[发明专利]一种从沙冬青提取基因组DNA的方法

摘要

一种从沙冬青提取基因组DNA的方法，包括如下步骤：(1)植物材料液氮速冻研磨成粉；(2)加DNA提取液并加蛋白酶K至20μg/mL，65℃保温；(3)离心收集上清液，加等体积的苯酚:氯仿:异戊醇混合液抽提，再离心收集上清液；(4)加0.6～0.8倍体积异丙醇沉淀DNA；乙醇洗涤，部分干燥后溶于TE缓冲液，得DNA粗提液；(5)向DNA粗提液中加入NaCl至0.5mol/L，再加入CTAB/NaCl溶液，并加入RNase A至终浓度10μg/mL，65℃保温；(6)依次用等体积苯酚:氯仿:异戊醇混合液和等体积氯仿:异戊醇混合液抽提，收集上清液；(7)加0.6～0.8倍体积异丙醇沉淀DNA，再用乙醇洗涤，部分干燥后溶于TE缓冲液，得到高质量的DNA提取液。

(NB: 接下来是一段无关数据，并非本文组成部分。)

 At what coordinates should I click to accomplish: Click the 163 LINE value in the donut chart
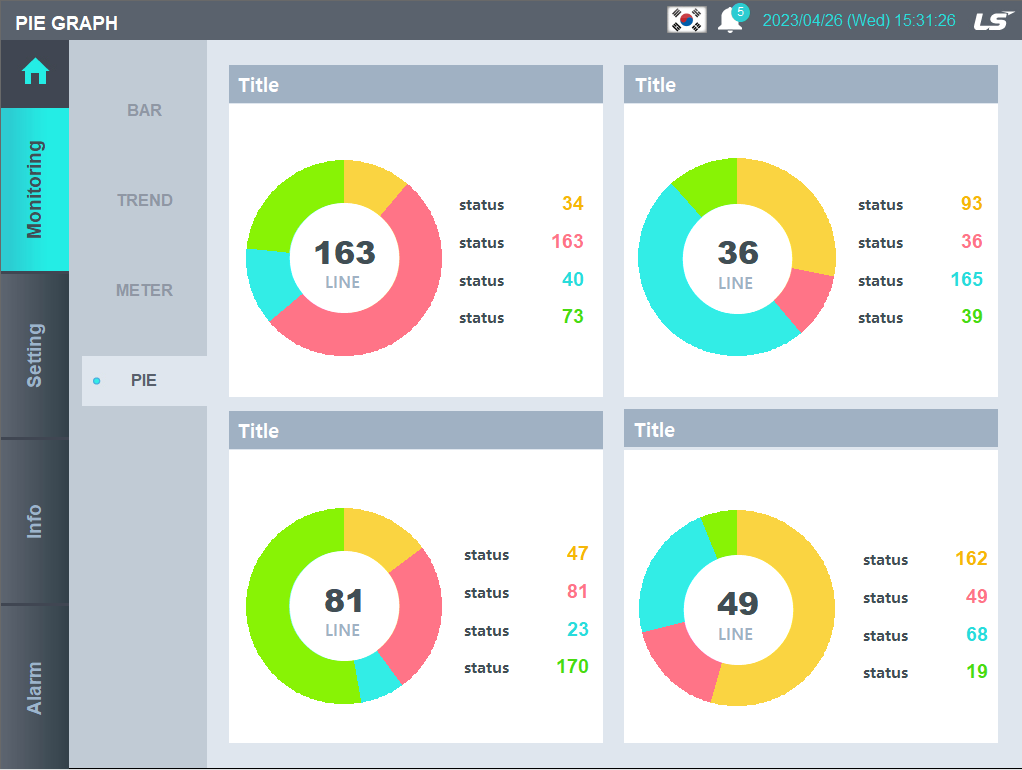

本发明可以从沙冬青提取高质量的基因组DNA。

主权项

1.一种从沙冬青提取基因组DNA的方法，其特征在于，包括如下步骤：(1)将植物材料经过液氮速冻后，研磨成粉末；(2)往所述粉末中加DNA提取液分散均匀，然后加入蛋白酶K至所述蛋白酶K的终浓度20μg/mL，在65℃下保温1～2h，在保温期间，间歇摇动反应液，其中，所述DNA提取液的体积与所述植物材料的质量之间的比值为15mL:2～5g，所述DNA提取液的成分包含：100mmol/L pH为8.0的Tris‑HCl，150mmol/L NaCl，1％(w/v)的SDS，100mmol/L EDTA，2％(w/v)的PVP；(3)离心除去组织碎片，收集上清液，加入与所述上清液等体积的苯酚:氯仿:异戊醇的混合液抽提2～3次，然后再次离心后收集抽提后的上清液；(4)往步骤(3)中所述抽提后的上清液中，加入0.6～0.8倍体积的异丙醇沉淀DNA，使DNA充分析出得到DNA沉淀；用体积分数为70％～75％的乙醇洗涤DNA沉淀，部分干燥以除去残留乙醇后，将DNA沉淀溶于TE缓冲液，得到DNA粗提液，其中，所述TE缓冲液的体积与所述植物材料的质量之间的比值为9mL:2～5g；(5)往步骤(4)中所得的DNA粗提液中加入NaCl至NaCl的终浓度为0.5mol/L，随后加入CTAB/NaCl溶液，再加入RNase A至RNase A的终浓度为10μg/mL，在65℃下保温一段时间；其中，所述CTAB/NaCl溶液的加入量为每1mL DNA粗提液加入1.5mL CTAB/NaCl溶液；(6)往步骤(5)所得的溶液中加入等体积的苯酚:氯仿:异戊醇的混合液抽提后，离心之后收集上清液；再用与所述上清液等体积的氯仿:异戊醇混合液抽提，离心之后收集上清液；(7)往步骤(6)中得到的抽提后的上清液中加入0.6～0.8倍体积的异丙醇沉淀DNA，使DNA析出，所得DNA沉淀使用体积分数为70％～75％的乙醇洗涤，部分干燥以除去残留乙醇后，将沉淀溶于TE缓冲液中，得到高质量的DNA提取液。